文禾對他的印象是成績好家境也好,讀書時候不愛說話,現在做生意反而八麵玲瓏,能說會道的。
“畫扇?”鍾露以為自己聽錯了,興奮地問:“徐哥你還會畫扇呢?”
徐池笑著搖搖頭:“年少不懂事。”那時候附庸風雅,提起來都覺得傻逼,學文人騷客的懵懂期,也是情竇初開的年紀,碰上喜歡的女孩子不知道怎麼追,更不知道怎麼嗬護。
他伸手擺弄了一下後視鏡,臂彎裏有文禾半張臉,不用修飾也很動人。
他喜歡她很多年,高中的時候就喜歡,但她在他心裏太高也太漂亮,而他當時就是一個埋頭苦讀瘦巴巴的小子,缺勇氣,也缺能力。

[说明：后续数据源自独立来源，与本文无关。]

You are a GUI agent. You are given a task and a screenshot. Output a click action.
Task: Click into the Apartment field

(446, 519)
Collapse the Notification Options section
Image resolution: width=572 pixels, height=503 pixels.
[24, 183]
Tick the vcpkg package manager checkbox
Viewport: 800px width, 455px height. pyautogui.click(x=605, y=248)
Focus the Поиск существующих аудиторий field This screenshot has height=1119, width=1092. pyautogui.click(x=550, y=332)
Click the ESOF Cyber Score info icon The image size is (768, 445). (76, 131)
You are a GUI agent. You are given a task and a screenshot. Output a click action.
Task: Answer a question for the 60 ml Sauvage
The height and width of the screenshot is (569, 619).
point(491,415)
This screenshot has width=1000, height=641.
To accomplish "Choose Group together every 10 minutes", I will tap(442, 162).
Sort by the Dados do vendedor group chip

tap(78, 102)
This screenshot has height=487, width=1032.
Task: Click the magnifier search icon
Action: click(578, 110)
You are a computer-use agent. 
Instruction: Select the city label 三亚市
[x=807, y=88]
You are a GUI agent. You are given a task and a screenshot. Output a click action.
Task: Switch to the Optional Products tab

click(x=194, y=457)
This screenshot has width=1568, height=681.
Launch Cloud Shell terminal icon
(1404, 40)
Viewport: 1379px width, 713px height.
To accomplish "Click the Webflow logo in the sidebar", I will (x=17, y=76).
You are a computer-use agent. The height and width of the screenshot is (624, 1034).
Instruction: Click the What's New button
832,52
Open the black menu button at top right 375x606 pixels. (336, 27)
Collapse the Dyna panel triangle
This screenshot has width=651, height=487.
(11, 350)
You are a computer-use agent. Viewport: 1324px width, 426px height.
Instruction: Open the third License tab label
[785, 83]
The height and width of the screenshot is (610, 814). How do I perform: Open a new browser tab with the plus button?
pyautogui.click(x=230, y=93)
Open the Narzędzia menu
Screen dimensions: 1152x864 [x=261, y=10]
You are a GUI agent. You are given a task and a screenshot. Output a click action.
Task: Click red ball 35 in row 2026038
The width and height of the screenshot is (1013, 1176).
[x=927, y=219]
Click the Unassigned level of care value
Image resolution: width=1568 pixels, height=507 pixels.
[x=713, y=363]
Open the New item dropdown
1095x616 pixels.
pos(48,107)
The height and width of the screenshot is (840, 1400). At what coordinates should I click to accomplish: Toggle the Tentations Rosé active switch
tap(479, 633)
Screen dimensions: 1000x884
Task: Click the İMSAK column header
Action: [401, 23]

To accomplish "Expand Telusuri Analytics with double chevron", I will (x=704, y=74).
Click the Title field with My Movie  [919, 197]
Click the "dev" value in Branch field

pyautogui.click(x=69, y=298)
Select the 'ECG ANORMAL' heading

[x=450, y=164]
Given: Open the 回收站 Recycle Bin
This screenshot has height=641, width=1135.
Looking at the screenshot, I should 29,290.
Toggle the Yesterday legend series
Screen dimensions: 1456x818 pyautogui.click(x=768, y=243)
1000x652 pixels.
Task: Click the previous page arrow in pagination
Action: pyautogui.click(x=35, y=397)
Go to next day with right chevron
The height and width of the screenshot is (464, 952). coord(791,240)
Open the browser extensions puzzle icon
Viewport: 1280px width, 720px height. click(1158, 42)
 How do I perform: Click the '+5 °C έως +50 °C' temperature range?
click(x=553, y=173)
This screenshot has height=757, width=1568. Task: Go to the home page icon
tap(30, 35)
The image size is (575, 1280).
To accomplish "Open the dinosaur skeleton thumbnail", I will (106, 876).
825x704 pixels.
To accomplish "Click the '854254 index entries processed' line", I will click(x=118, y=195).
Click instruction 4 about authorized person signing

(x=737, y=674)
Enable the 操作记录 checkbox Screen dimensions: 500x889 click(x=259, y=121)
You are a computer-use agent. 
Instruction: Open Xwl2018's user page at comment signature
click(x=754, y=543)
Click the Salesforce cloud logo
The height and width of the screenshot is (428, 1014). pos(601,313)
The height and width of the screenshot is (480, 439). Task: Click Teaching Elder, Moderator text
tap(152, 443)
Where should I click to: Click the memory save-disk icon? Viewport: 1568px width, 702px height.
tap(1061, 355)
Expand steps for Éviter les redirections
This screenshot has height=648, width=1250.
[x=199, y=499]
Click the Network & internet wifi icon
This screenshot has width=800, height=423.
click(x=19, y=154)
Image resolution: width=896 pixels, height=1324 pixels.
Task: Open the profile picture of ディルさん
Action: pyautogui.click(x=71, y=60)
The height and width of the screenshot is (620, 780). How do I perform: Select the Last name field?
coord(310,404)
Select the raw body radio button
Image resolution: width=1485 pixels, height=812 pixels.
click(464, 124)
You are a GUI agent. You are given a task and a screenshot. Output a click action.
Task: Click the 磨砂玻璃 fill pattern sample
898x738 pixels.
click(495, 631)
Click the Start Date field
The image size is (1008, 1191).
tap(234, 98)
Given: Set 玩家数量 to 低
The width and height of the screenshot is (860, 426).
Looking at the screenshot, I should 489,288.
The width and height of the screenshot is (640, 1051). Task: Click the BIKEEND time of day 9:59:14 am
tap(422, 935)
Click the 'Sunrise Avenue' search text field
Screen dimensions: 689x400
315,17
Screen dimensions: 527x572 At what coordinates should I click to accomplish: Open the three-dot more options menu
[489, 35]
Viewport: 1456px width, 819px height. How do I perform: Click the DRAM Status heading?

對文禾,他心裏最過不去的一件事,是讀書時候教委的來問班裏多少人,文禾坐在後排被問到,她不小心報多一個,馬上被人糾正:“56啊,哪來的57個人?”
當時有同學說:“還有一個在她肚子裏吧!”那種惡意劈頭蓋臉,但他當時隻是看了一眼,明明見她難堪,卻還是沒有開口幫她說話。
那張漲紅的臉和顫動的雙肩,徐池記到現在。
再來一次,他一定會毫不猶豫地衝上前保護她。
手機震動,文禾在後排接起電話,能聽出是工作電話,她聲音微微帶笑,不緊不慢,儼然已經是一位成熟的,應對自如的職場麗人。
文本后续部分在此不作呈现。